[Stored dataset items]
# # #

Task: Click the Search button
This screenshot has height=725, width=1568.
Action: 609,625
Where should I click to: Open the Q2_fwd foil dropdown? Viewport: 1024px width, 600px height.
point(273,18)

# # #

**WORK ORDER:**
For the records above, restate every line word for word.

**TASK SOLUTION:**
Task: Click the Search button
This screenshot has height=725, width=1568.
Action: 609,625
Where should I click to: Open the Q2_fwd foil dropdown? Viewport: 1024px width, 600px height.
point(273,18)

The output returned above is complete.